** YOUR INSTRUCTIONS **
Starting at the line that holds "Public Transportation (42, 62)", reproduce each line exactly up to and including the last line of the records below. Pictures stay out.

** EXTRACTED RECORDS **
++++++++++

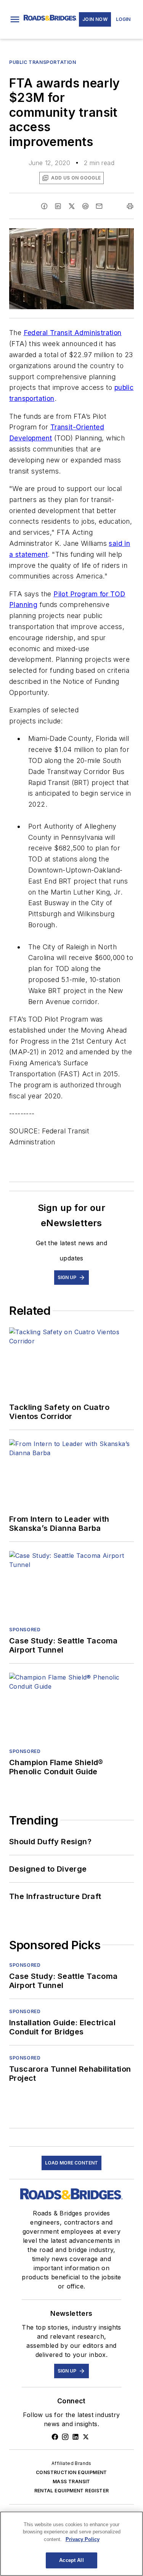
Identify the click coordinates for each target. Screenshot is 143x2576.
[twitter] (72, 206)
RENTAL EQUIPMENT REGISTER (71, 2490)
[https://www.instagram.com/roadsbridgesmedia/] (65, 2437)
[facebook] (44, 206)
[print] (130, 206)
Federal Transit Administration (73, 333)
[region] (71, 2543)
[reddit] (85, 206)
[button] (15, 19)
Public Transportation (42, 62)
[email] (99, 206)
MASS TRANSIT (71, 2481)
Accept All (71, 2560)
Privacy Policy (83, 2539)
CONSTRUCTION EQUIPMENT (71, 2472)
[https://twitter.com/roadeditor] (86, 2437)
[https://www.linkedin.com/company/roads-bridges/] (75, 2437)
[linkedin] (58, 206)
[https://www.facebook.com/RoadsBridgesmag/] (55, 2437)
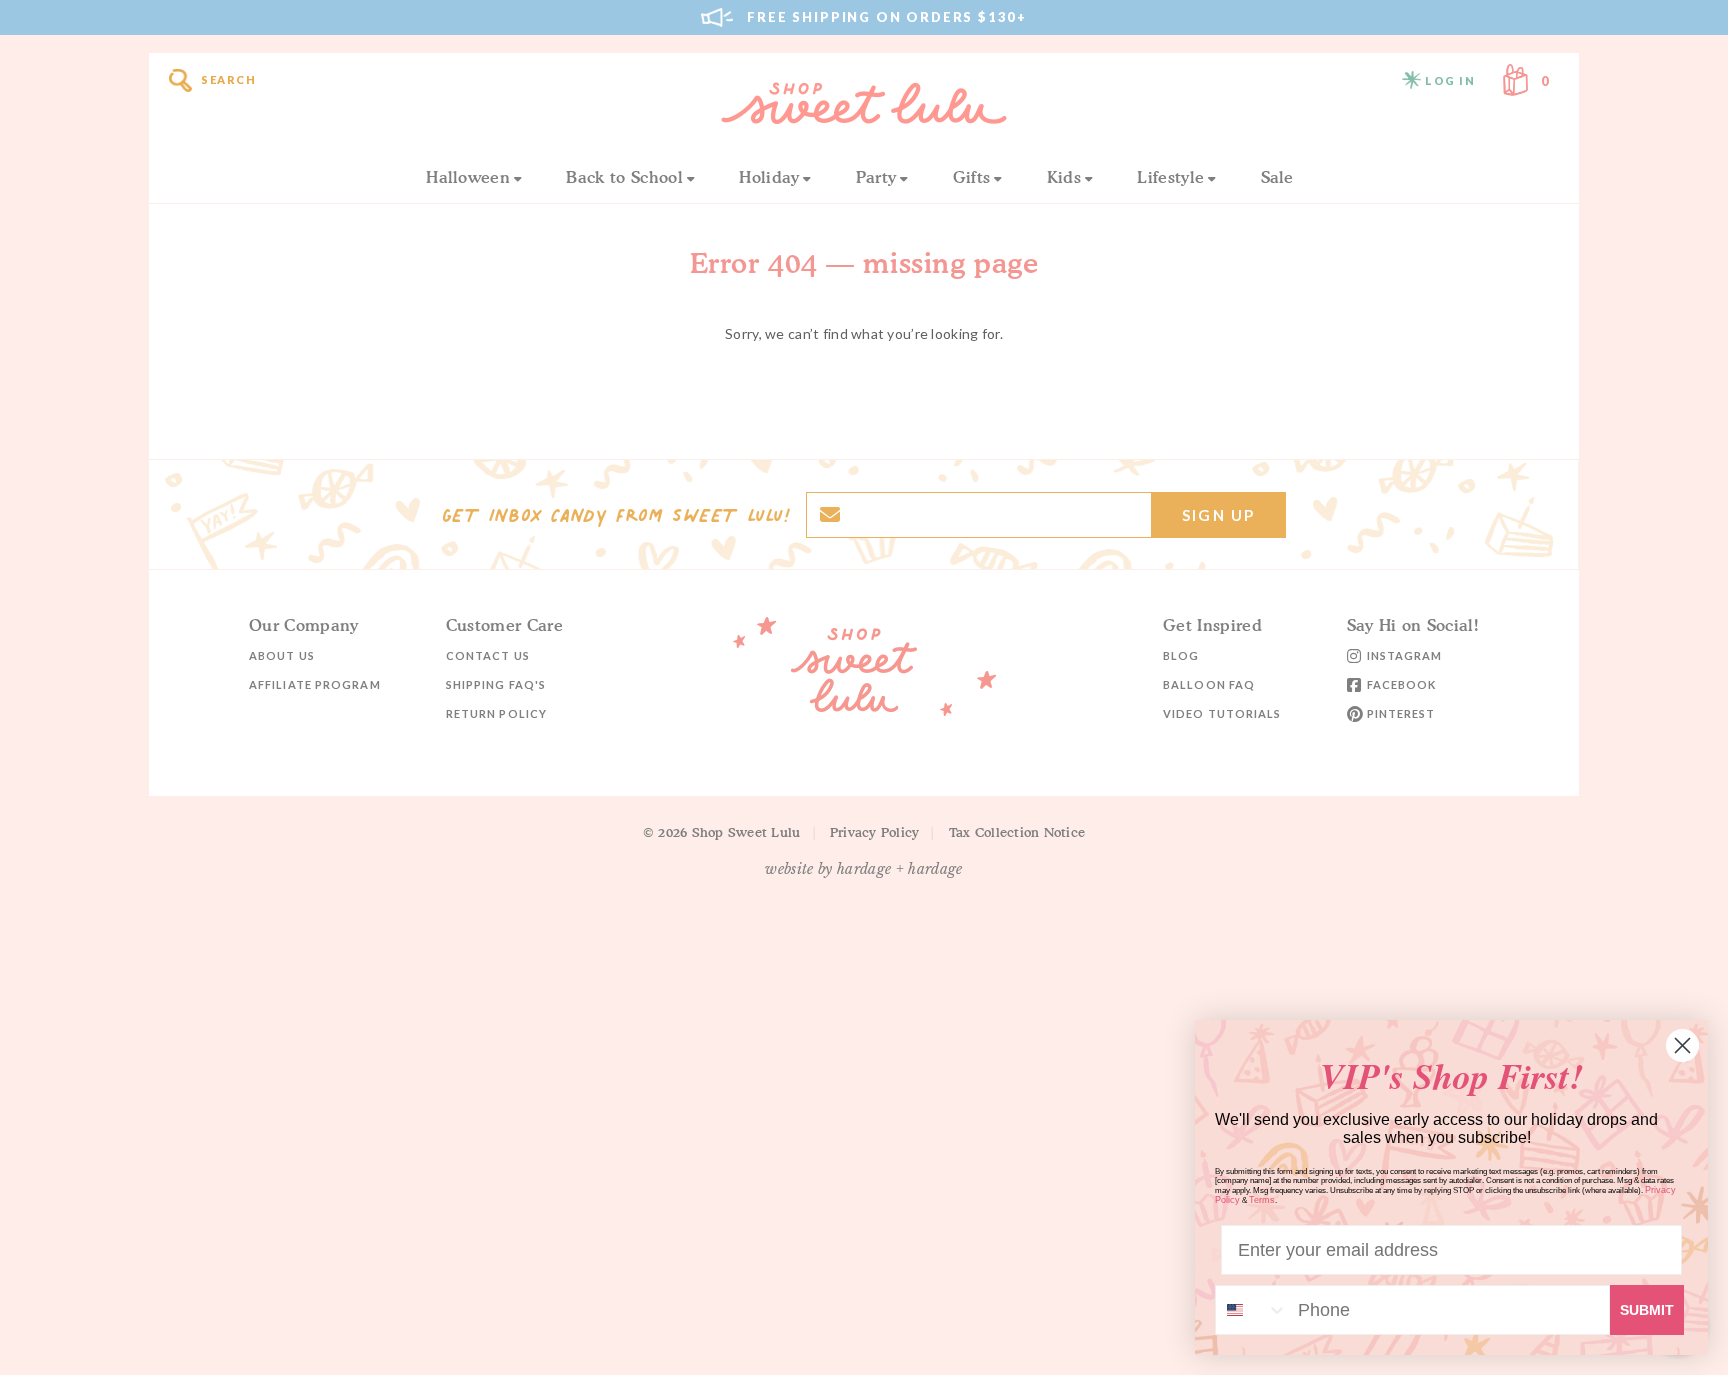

++++++++++

** EXERCISE RESULT **
Public Transportation (42, 62)
[email] (99, 206)
MASS TRANSIT (71, 2481)
Accept All (71, 2560)
Privacy Policy (83, 2539)
CONSTRUCTION EQUIPMENT (71, 2472)
[https://twitter.com/roadeditor] (86, 2437)
[https://www.linkedin.com/company/roads-bridges/] (75, 2437)
[linkedin] (58, 206)
[https://www.facebook.com/RoadsBridgesmag/] (55, 2437)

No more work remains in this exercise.